TASK BRIEF
Please render the entries from the line with "You are a computer-use agent. Screen dimensions: 1200x867" through the end of the entries as a two-column CSV with the columns instruction and location, one row per entry. Quote each field, turn line breaks into spaces, and leave out the pictures.
##############################
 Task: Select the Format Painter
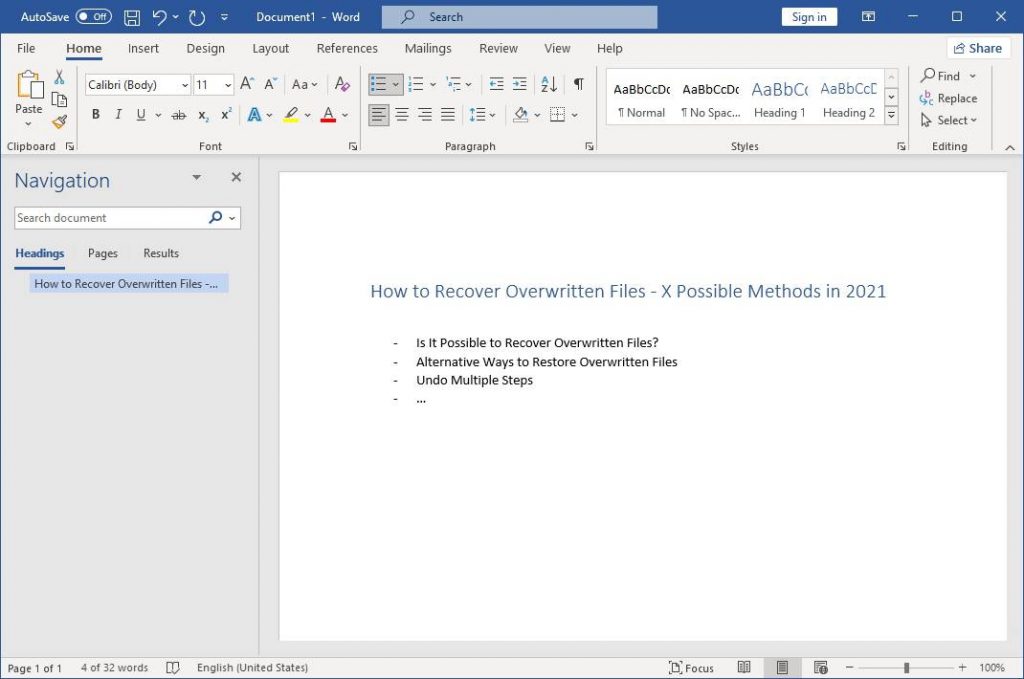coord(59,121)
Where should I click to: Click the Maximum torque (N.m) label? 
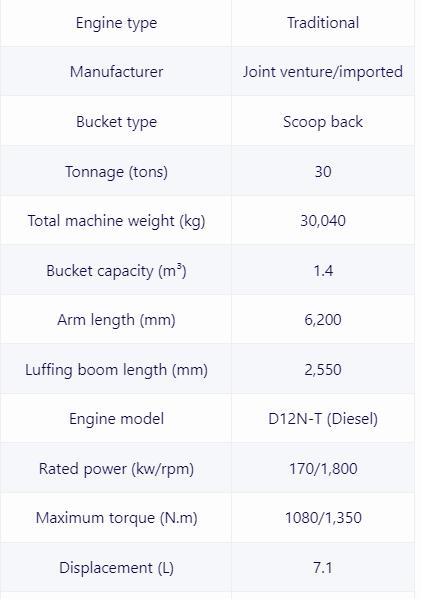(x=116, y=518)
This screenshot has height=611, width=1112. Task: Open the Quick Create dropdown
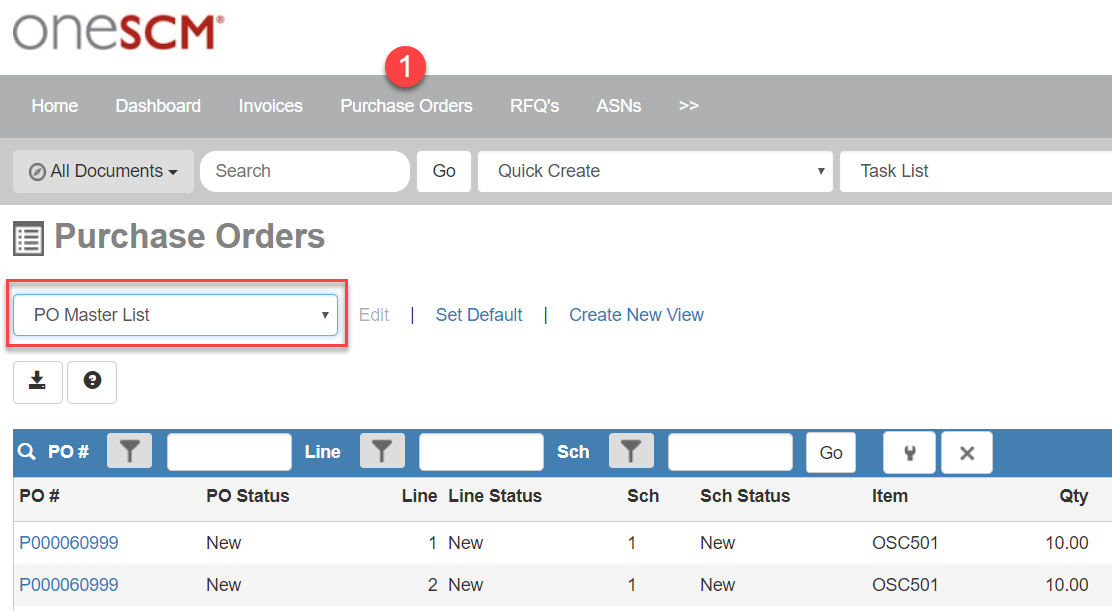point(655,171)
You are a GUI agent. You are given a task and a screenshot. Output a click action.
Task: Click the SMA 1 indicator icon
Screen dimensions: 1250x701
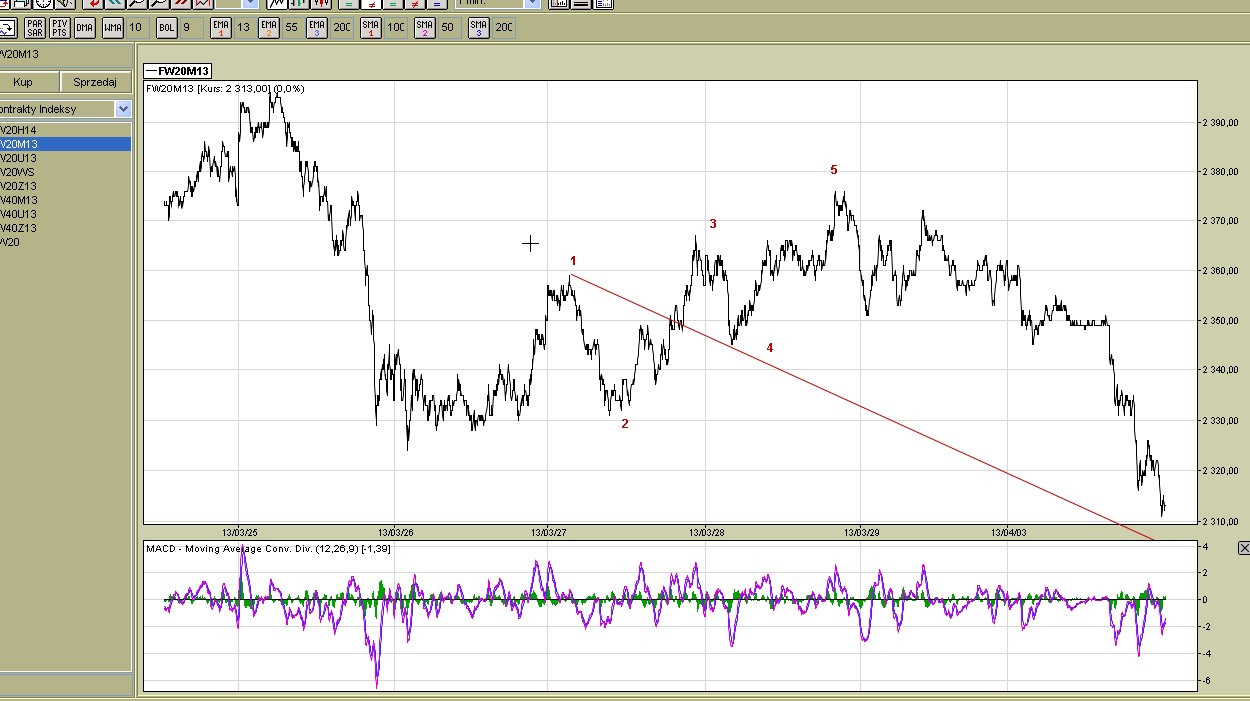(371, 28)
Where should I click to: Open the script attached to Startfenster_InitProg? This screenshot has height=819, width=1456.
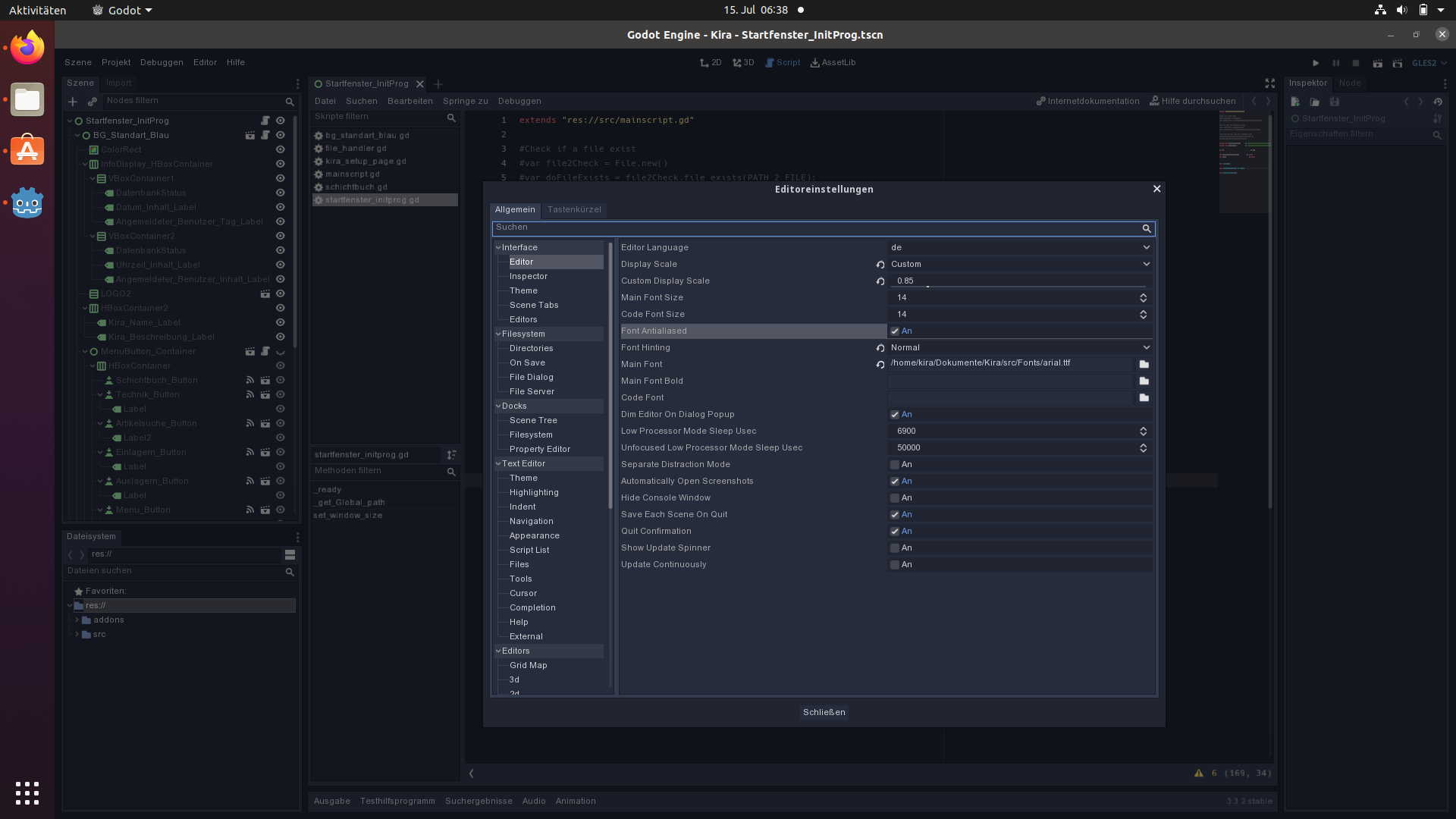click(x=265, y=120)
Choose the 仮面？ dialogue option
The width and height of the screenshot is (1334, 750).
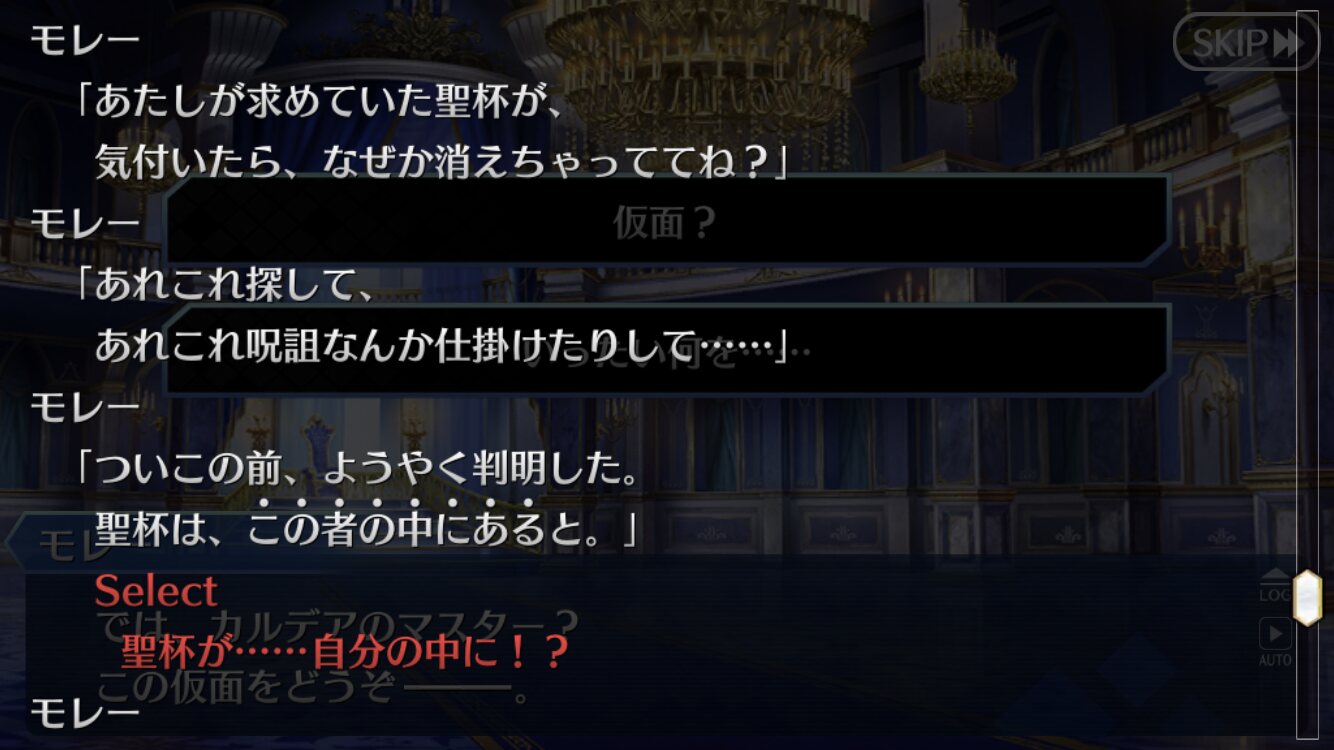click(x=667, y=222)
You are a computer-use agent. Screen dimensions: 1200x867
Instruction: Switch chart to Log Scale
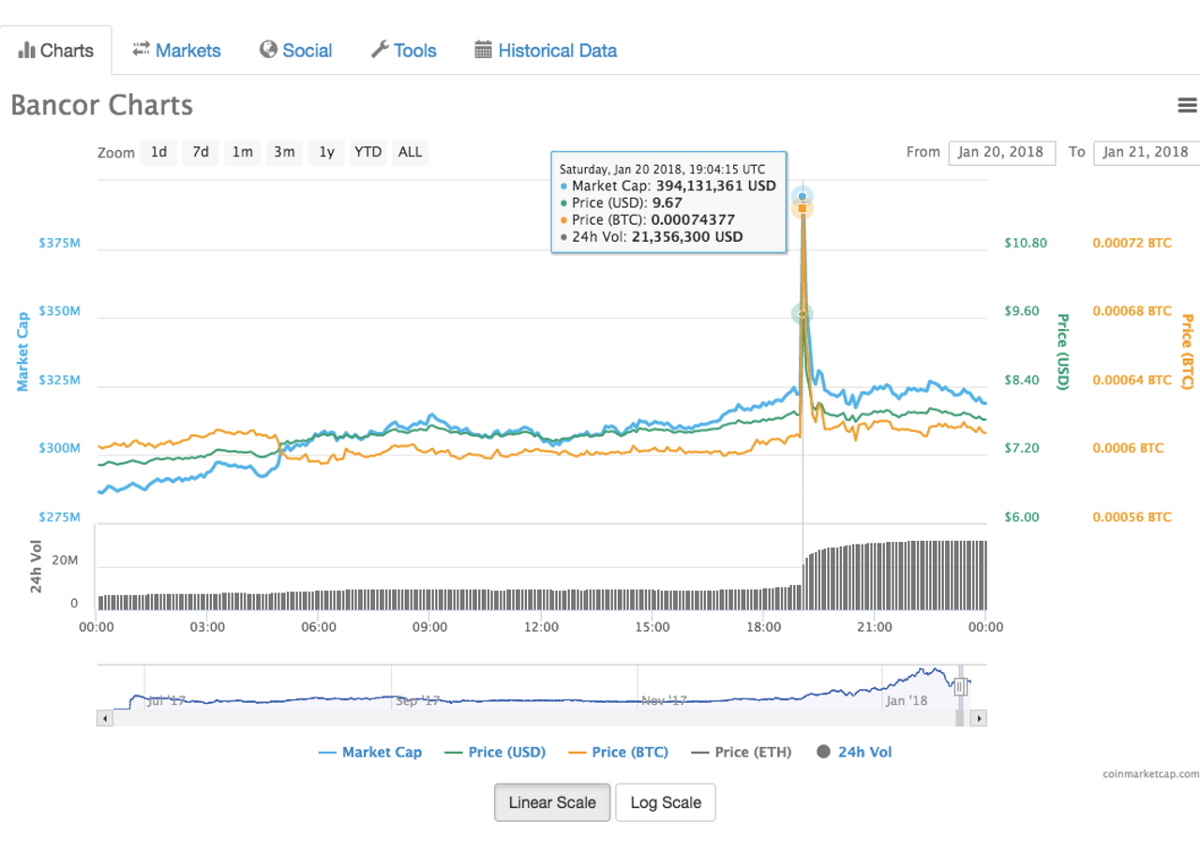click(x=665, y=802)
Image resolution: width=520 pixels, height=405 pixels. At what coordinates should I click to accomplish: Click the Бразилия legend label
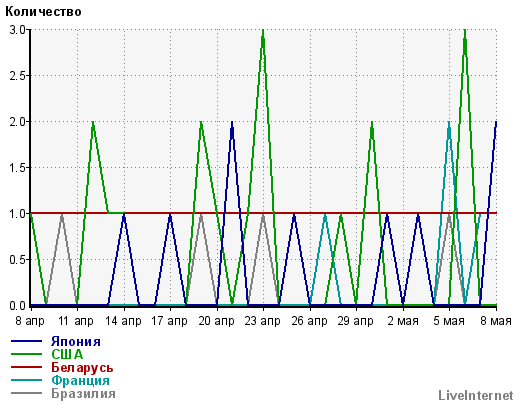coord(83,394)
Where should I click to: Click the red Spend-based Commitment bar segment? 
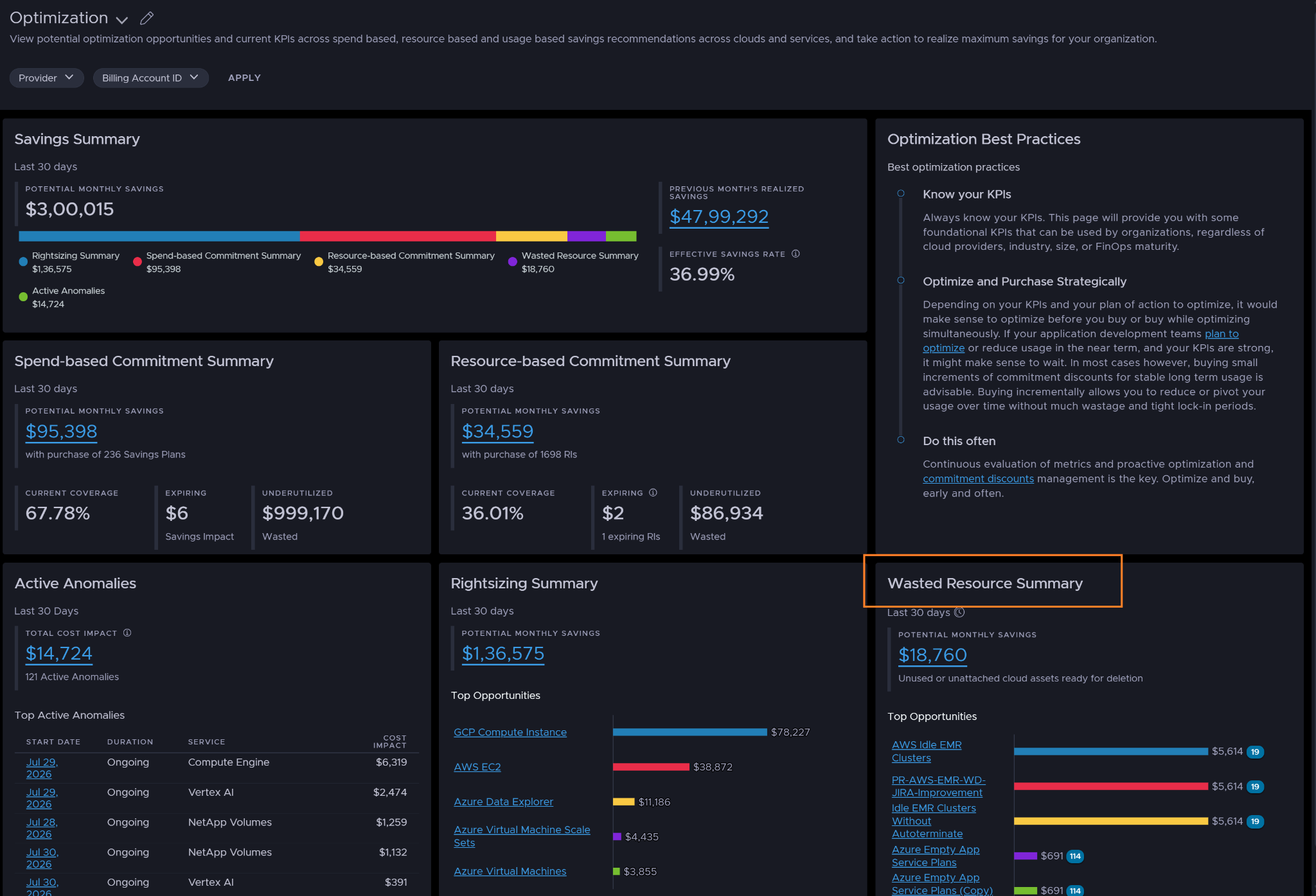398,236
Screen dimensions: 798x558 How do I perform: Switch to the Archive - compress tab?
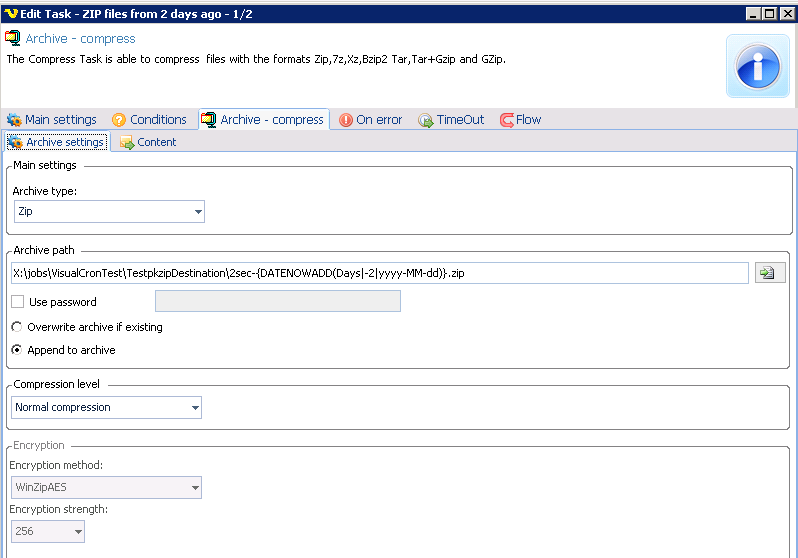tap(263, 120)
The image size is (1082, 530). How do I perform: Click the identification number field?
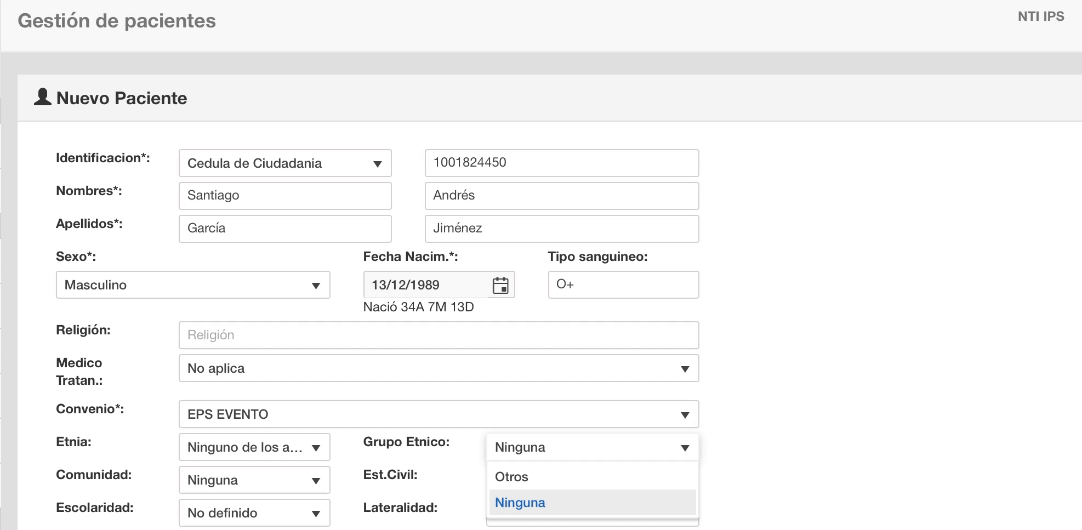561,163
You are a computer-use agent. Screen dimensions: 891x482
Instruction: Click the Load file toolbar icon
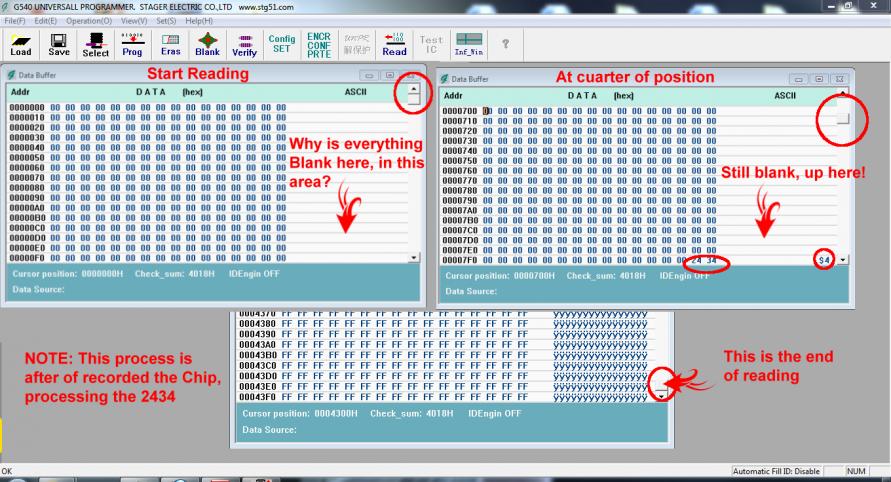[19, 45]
##############################
RESPONSE TO THIS TASK
instruction,location
"You are a computer-use agent. Screen dimensions: 1200x867 Instruction: Switch chart to Log Scale","click(x=665, y=802)"
"Image resolution: width=520 pixels, height=405 pixels. At what coordinates should I click to accomplish: Click the Бразилия legend label","coord(83,394)"
"Where should I click to: Click the red Spend-based Commitment bar segment?","398,236"
"Screen dimensions: 798x558 How do I perform: Switch to the Archive - compress tab?","tap(263, 120)"
"The image size is (1082, 530). How do I perform: Click the identification number field?","561,163"
"You are a computer-use agent. Screen dimensions: 891x482 Instruction: Click the Load file toolbar icon","[19, 45]"